**Requirement**
Reproduce word for word the lines from the one containing "You are a computer-use" through the one containing "Instruction: Follow the Més informació link".

**Listed entries**
━━━━━━━━━━━━━━━━
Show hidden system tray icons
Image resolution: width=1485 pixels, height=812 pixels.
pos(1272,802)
━━━━━━━━━━━━━━━━
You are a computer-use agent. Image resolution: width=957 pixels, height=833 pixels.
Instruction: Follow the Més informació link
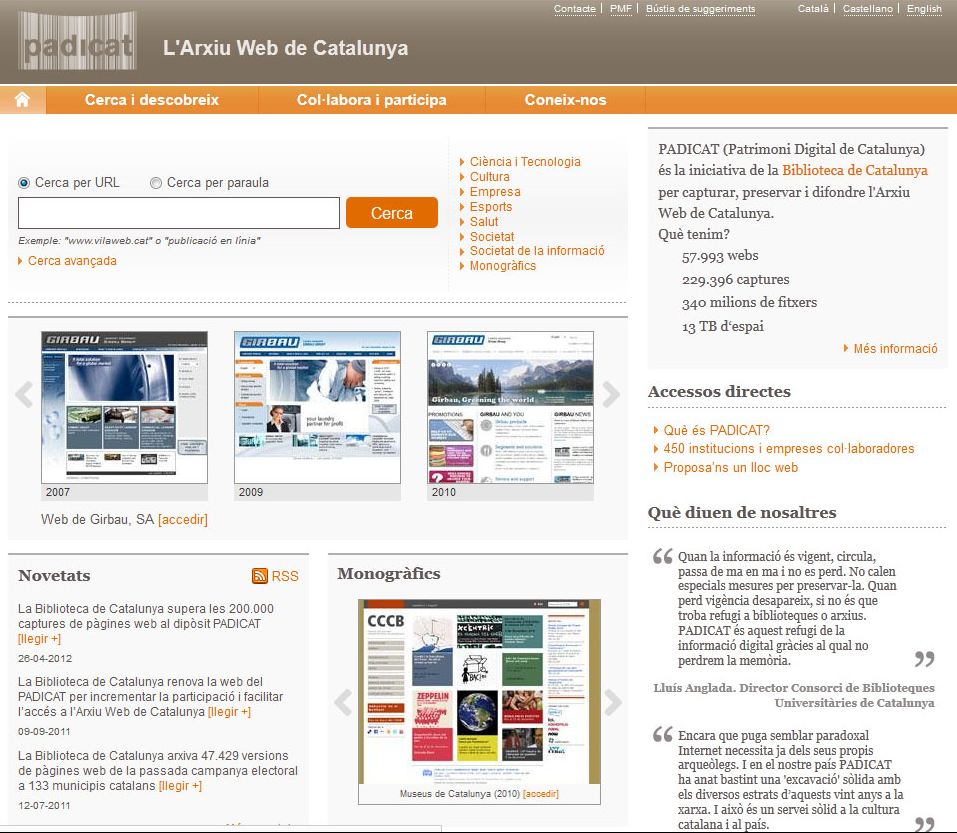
━━━━━━━━━━━━━━━━
**Reply**
You are a computer-use agent. Image resolution: width=957 pixels, height=833 pixels.
Instruction: Follow the Més informació link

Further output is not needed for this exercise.